Mesh removal is highly complex, unfortunately, and material may prove impossible to remove completely.

Transvaginal mesh is similar to other mesh implants classified as medical devices and used for procedures such as hernia repair. Because of this similarity, transvaginal mesh was approved under a Food and Drug Administration pathway that did not require testing on patients. The FDA recently recalled the mesh that is used in the transvaginal treatment of pelvic organ prolapse. An estimated 100,000 lawsuits are pending in the United States.

Ireland recently ruled out a redress scheme for transvaginal mesh injuries.

Cosmetic surgery and defective medical devices

One area of medicine that has been shown to be particularly problematic is cosmetic surgery. While many people may have had positive experiences of such treatment, lack of regulation has led in some cases to negligent practice and serious injury.
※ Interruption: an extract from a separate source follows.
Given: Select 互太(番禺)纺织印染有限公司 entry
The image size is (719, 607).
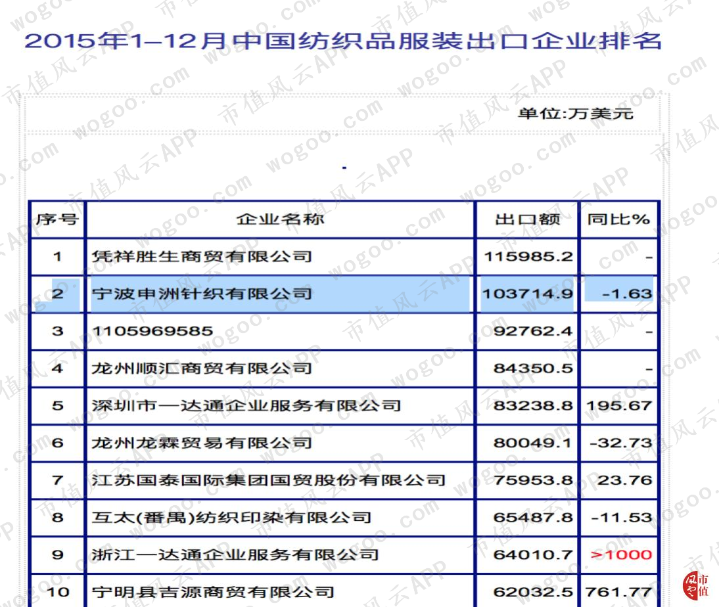Looking at the screenshot, I should tap(231, 518).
Defective medical devices, such as metal on metal hip implants, prescription drugs, such as opiates, and consumer products, such as talcum powder, have all been shown to cause significant adverse effects.
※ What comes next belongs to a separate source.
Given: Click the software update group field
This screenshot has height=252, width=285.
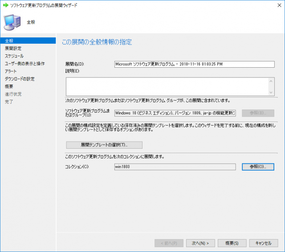Looking at the screenshot, I should tap(175, 113).
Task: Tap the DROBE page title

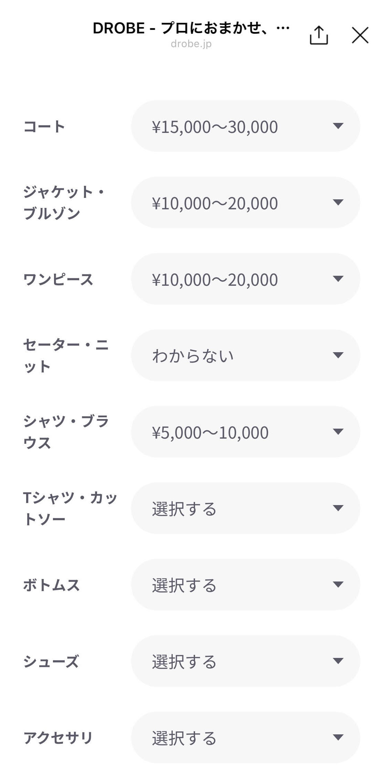Action: [191, 28]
Fatal injuries and inquests

Ireland is the first European country to legislate specifically for mandatory inquests into maternal deaths. Among the core measures of the 2019 Coroners (Amendment) Act are:

  • mandatory reporting of all maternal deaths, stillbirths, intrapartum deaths and infant deaths
  • mandatory inquests for all maternal and late maternal deaths (with no discretionary loopholes)
  • stronger powers for coroners, including compelling witnesses to attend the coroner’s court; directing the production of ‘any document, article, substance or thing’ deemed relevant; and powers of entry to premises to ‘inspect, copy, take extracts from or seize documents’
  • legal aid for families seeking inquests into maternal deaths

The act, which extends to both private and public hospitals, followed a five-year campaign by activists. Following the death of Bimbo Onanuga in 2010, Colm, acting on behalf of her family, took legal action to obtain an inquest into her death. That inquest took three years and resulted in a verdict of medical misadventure. Eight high profile maternal deaths followed. In each of these cases, the hospital’s failure to notify the coroner led to public unease. These deaths should have been reported because they raised issues of potential medical error, and, under the 1962 Coroners Act, were unnatural. The verdict, in each of the nine cases, was that the death of the mother in childbirth was avoidable.

That inquest took three years and resulted in a verdict of medical misadventure.

Another area where we hope to see progress lies in the area of stillbirths. At present, parents whose child is stillborn are unable to seek the same recourse as families whose child is born alive but dies after birth. If adopted, the Civil Liability (Amendment) Bill 2018, otherwise known as Conor’s Law, will bring about greater equality between these parents before the law. Mignon and Derek Underwood’s son, Conor, was stillborn in Wexford General Hospital in September 2012. Mrs Underwood sued the HSE, claiming the death of her son and the injuries she herself sustained were due to medical negligence, in particular, the hospital’s failure to diagnose pre-eclampsia in a timely manner. The case settled and the hospital apologised for the shortcomings in its care. If Conor’s Bill is passed into law, families whose child is stillborn due to medical negligence will be able to seek compensation for psychological distress.